PAGE TEXT ▸
BEGIN
Possibly Mixed Up, Mama Bear…

I’ve said before, I know, and will remind myself as well as anyone who will listen that messed up sleep cycles and severe stress is a perfect storm for anyone with bipolar. I’ve tried to figure out if I was depressed or not for a few weeks, then Saturday, I snapped. I grabbed information from work that I’m going to “work” from home all weekend and teach myself all the things and nothing is going to stop me. Then when I thought the adrenaline had worn off, because I felt a wave of exhaustion, I closed me eyes for approximately 5 minutes and my heart was about to explode. I was struggling to breathe. My brain had so many random thoughts attacking at once that I had no idea what to do. Some how the idea of a “brain dump” popped in. I thank my Heavenly Father Almighty, it did. I grabbed a notebook and proceeded to scribble 12 pages of shaky randomness. I showed this to my husband and he said, “I’m worried, your going manic.” F-bomb with a million explanation points.
END
DATA EXCERPTS ▸
BEGIN
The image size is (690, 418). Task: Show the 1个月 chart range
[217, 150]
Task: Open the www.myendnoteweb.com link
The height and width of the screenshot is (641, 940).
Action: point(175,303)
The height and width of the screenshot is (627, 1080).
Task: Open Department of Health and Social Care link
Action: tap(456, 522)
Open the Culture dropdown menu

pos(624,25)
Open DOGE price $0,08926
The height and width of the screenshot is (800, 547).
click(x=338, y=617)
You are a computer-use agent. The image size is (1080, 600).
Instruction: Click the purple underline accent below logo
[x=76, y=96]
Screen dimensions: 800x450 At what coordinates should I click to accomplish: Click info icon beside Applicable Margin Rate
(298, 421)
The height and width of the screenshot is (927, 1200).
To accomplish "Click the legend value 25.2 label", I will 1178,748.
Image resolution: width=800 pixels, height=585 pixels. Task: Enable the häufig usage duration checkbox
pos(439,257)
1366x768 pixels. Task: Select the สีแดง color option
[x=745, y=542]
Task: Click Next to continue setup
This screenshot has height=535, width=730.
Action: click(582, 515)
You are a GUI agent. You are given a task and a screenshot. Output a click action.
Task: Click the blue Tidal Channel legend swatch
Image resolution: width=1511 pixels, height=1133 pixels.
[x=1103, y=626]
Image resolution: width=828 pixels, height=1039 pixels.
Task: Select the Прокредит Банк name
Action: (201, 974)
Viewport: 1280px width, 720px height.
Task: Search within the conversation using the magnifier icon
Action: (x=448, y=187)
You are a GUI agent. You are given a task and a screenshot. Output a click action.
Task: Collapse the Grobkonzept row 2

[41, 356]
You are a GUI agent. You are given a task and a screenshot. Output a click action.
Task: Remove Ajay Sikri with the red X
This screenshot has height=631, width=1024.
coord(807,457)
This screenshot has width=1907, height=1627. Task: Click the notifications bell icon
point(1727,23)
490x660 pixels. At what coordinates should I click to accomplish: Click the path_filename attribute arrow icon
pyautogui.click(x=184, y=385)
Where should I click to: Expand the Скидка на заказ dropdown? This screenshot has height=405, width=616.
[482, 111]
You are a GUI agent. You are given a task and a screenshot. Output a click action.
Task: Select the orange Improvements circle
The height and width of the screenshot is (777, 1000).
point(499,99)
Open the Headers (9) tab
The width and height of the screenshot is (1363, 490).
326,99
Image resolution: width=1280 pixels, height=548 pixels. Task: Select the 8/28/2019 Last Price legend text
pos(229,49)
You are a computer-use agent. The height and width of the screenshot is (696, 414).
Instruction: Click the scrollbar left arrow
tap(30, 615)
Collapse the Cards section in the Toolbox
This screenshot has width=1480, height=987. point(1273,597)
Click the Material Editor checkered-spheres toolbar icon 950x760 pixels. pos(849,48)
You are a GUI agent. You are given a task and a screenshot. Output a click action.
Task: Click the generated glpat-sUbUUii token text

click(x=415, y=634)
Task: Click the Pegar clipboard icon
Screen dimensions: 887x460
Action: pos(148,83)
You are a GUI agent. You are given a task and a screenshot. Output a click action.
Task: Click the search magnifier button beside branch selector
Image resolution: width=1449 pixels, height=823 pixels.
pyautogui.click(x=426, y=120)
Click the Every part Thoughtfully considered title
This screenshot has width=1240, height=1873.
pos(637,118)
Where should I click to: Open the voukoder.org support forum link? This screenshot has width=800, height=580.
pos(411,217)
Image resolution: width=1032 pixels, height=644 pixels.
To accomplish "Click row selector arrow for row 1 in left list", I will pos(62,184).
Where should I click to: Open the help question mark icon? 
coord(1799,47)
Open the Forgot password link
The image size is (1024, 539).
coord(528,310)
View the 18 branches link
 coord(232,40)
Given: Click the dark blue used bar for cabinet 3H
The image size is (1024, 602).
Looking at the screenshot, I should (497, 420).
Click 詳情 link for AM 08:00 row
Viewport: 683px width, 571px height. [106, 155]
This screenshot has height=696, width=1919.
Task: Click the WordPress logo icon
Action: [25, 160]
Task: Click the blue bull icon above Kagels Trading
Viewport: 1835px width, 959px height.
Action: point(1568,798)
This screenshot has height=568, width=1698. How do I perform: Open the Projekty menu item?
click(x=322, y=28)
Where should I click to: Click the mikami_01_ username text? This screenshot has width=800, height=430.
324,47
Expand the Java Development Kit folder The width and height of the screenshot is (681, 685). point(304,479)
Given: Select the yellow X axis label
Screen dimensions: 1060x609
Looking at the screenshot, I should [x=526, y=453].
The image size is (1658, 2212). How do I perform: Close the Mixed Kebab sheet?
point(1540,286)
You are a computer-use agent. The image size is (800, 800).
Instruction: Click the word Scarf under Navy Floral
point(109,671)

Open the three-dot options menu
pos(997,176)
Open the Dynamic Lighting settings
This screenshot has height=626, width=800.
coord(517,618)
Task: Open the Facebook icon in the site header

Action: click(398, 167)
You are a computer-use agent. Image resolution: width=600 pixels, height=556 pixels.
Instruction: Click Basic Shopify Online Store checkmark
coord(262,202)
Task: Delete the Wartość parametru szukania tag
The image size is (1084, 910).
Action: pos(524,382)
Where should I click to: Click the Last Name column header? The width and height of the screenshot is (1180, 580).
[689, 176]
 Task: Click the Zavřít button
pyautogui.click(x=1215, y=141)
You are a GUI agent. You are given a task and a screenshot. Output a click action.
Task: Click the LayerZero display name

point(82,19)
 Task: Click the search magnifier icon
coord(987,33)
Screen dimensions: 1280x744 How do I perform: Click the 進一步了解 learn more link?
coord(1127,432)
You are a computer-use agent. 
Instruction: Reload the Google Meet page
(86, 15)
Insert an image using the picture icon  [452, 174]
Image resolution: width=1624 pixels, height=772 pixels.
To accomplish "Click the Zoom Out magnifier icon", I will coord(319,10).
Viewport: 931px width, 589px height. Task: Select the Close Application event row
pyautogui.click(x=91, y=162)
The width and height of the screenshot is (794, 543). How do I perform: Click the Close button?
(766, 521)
END
INSTRUCTIONS FOR THE TASK ▸
Answer these questions about the post on bipolar and stress, one answer per line:
1. Which two conditions does the post call a perfect storm for anyone with bipolar?
2. For about how long did the writer close their eyes before their heart felt about to explode?
3. How many pages did the writer fill in the notebook?

WRITTEN ANSWER ▸
1. Messed up sleep cycles and severe stress
2. Approximately 5 minutes
3. 12 pages